Perhaps she’d confess all to Helen Perripoint. Helen never seemed to have problems carrying on her amours. She should have paid more attention to Helen’s advice over the years. There was obviously more to this than simply having a ready supply of Élixir de Venus at hand to prevent conception.
Walking back through Mayfair with Caesar happily trudging alongside her, George cut past Carlton House, and turned up St James’s Street. Proper women were not supposed to be seen on St James’s Street, not even in a carriage, but George had always blithely ignored that dictum. No one was likely to think worse of her for appearing there than they already did. The Top Heavy had already put her beyond the pale for the more fussy elements of the ton. And since only other women—none of whom would be present to witness her impropriety—were likely to be offended, George didn’t bother to worry about it.

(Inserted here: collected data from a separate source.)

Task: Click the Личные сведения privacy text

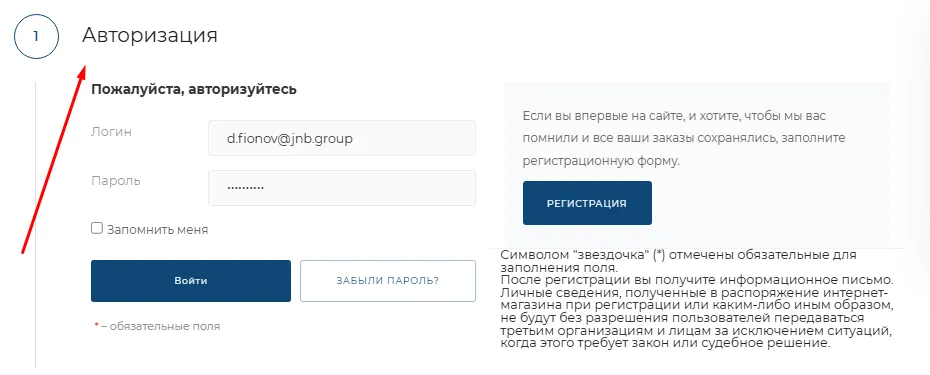Action: [x=697, y=317]
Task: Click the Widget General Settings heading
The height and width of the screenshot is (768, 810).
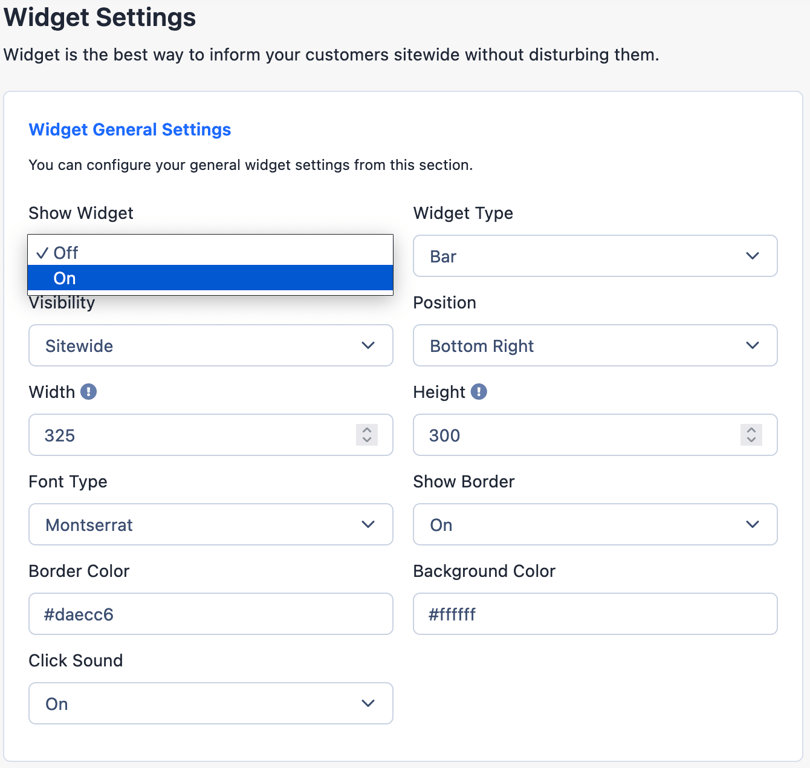Action: [x=130, y=130]
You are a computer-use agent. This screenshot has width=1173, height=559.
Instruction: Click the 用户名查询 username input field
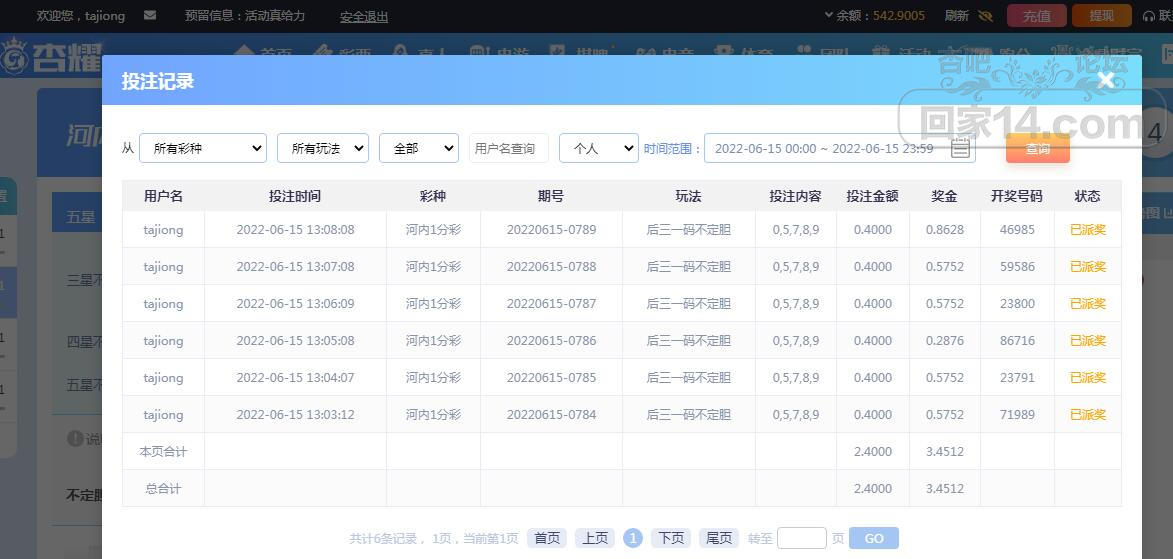(x=510, y=148)
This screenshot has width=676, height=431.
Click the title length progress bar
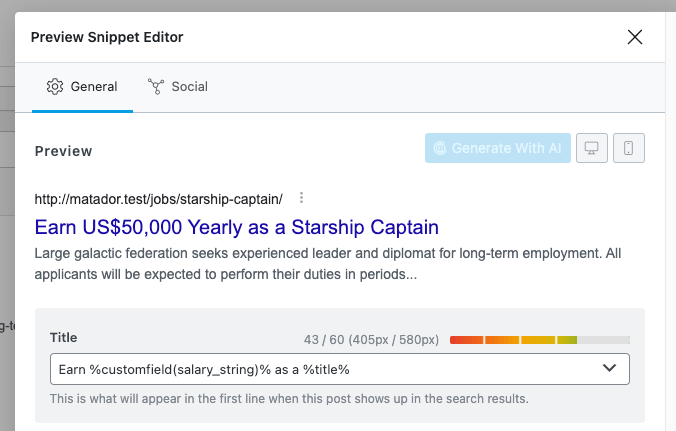(x=540, y=340)
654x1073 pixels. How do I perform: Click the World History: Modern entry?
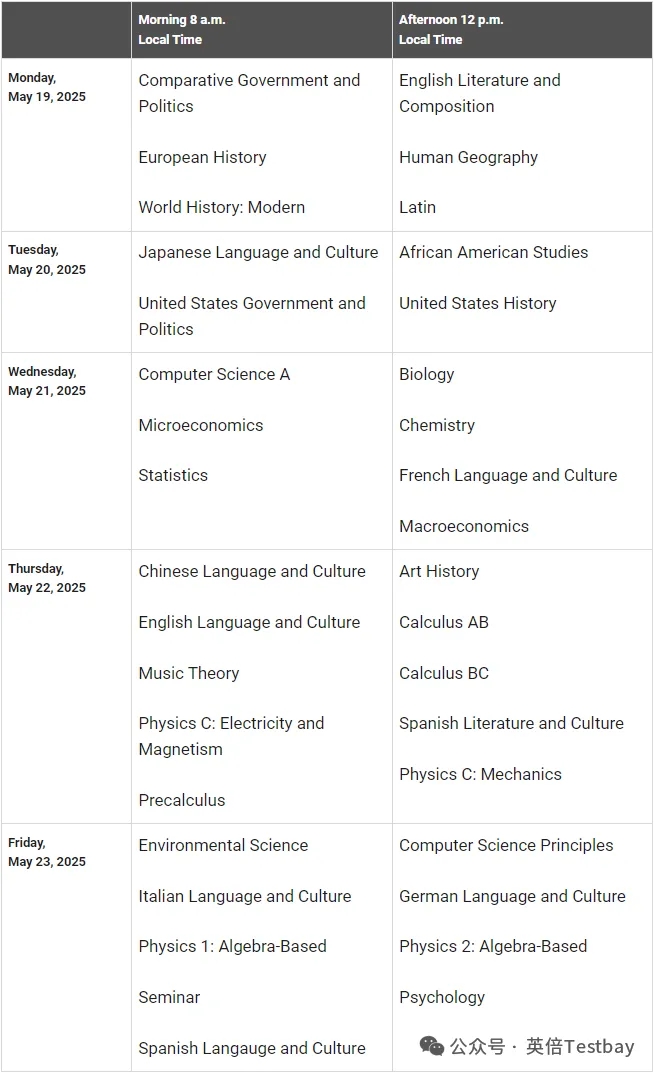[221, 207]
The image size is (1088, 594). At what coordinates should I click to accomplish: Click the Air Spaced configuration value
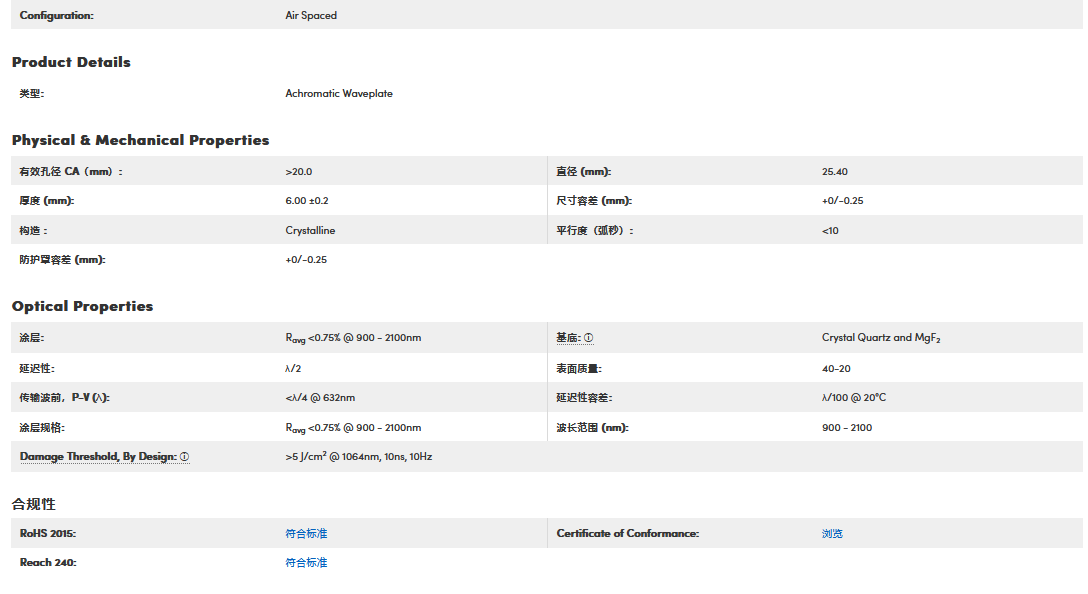click(x=311, y=16)
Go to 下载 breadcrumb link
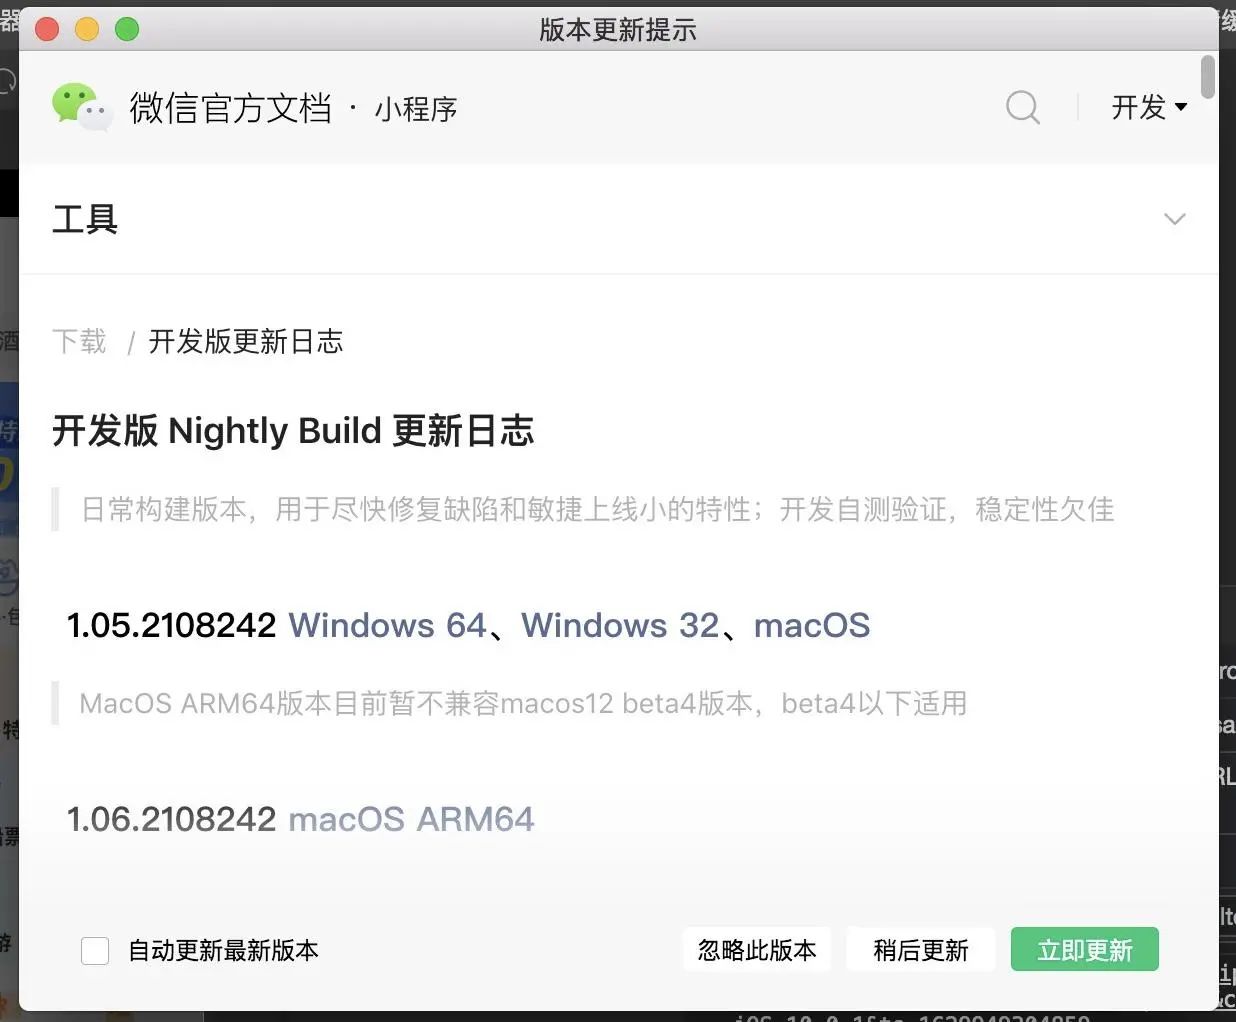Viewport: 1236px width, 1022px height. pyautogui.click(x=79, y=341)
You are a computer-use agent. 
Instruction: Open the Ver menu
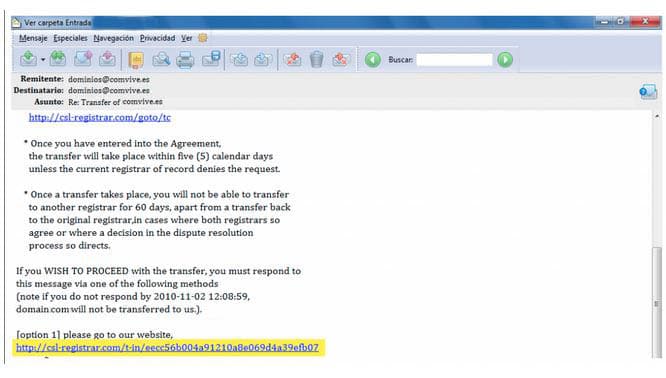(186, 38)
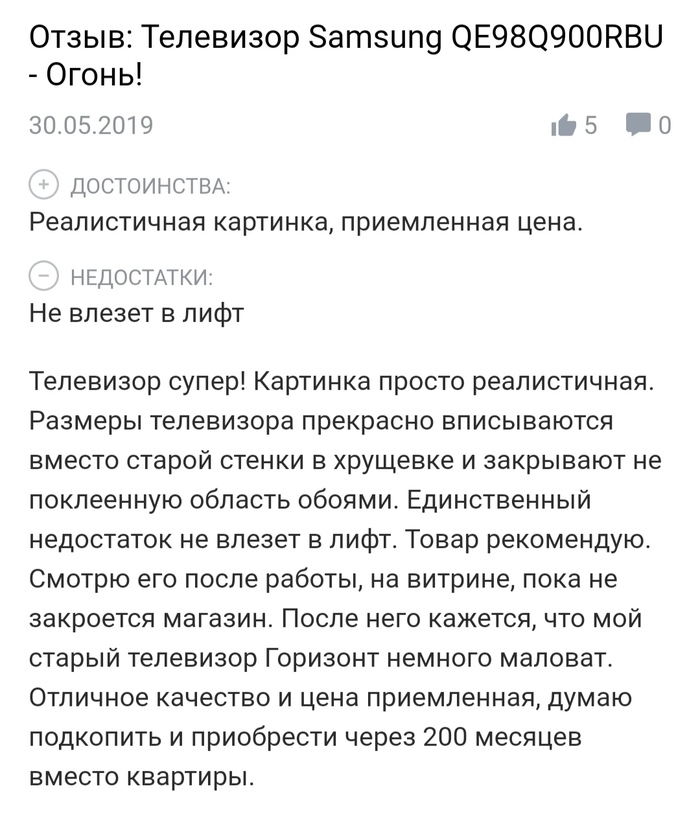Click the like count number 5
Screen dimensions: 700x823
[591, 125]
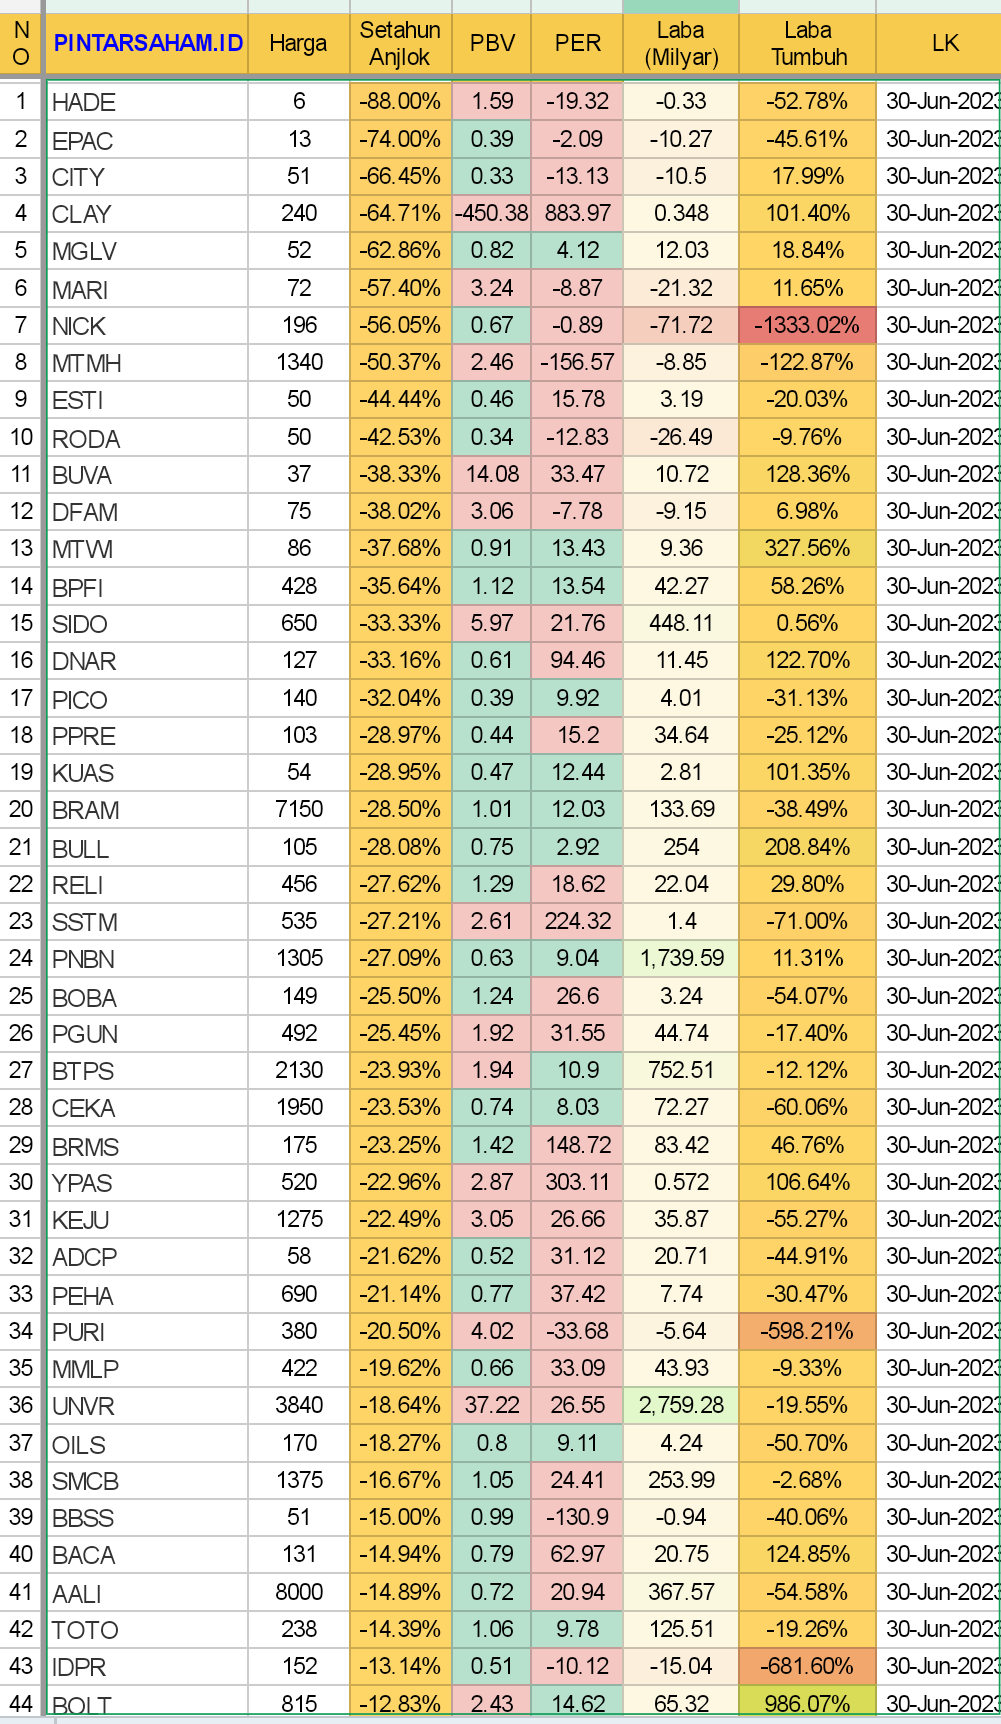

It was by far the quickest route, so why shouldn’t she use it?
As she turned the corner to Upper Brook Street and home, Caesar bounded off ahead of her to greet Dauntry, who was descending the front steps of her house. He bent and commanded the dog to sit, then stood absently petting him, waiting for her to reach them. George held out one hand and smiled ruefully at him.
‘How are you faring today?’ God, she wished they hadn’t been interrupted last night. She could still feel the hollow ache. Desire denied, cut off in its prime.
He took her hand,
placed a quick kiss just where her glove ended at the wrist. She flushed, lust rekindling in an instant.
‘I’ve the devil of a head.’ The low growl of his voice cut right through her, vibrated inside her chest.
Her smile slid up at his confession. She squeezed his hand. She’d been there more than once herself. ‘Would you care to turn about and come in? I’m leaving tomorrow for Malvern Abbey, so this is our last chance to see one another for a week or so.’
Dauntry followed her up the front steps. Quick. Eager. Caesar trotted up after them, then took off towards the bowels of the house.
‘Smythe, I’m not at home today,’ she said, as they entered and made for the stairs. ‘Not to anyone.’
Her butler nodded and shut the door behind them with silent efficiency.
George hurried past the currently deserted drawing room, up the carpeted stairs that led to her boudoir. Her mouth was dry, her stomach queasy. He’d made her a promise last night…she wanted him to keep it.
Once inside her rooms, Dauntry shut the door behind them. The small gilt clock on the mantel chimed eleven. George stripped off her gloves and hat, tossed them down on the marble-topped table beneath a painting in which a laughing girl swung high while a smiling boy lurked in the bushes, watching. She tried to ignore the way the scent of bergamot invaded her senses, made every bit of her strain towards him.
Their bargain preoccupied her mind. She felt dumb and breathless.
He’d made her a promise last night.
His own gloves landed beside hers. Tan leather fingers mingled with blue. Loving. Indecent. His hat followed, settling beside hers as though it belonged there.
Hands slid around her waist. The heat of his body permeated the layers of her gown. His mouth, hot and wet, came down on the naked skin of her neck, trailed down her shoulder, the slightest hint of teeth making her catch her breath.
How did he know exactly where to touch her? Exactly how to touch her? That she liked to be bitten? That the edge of teeth along her skin made her shiver?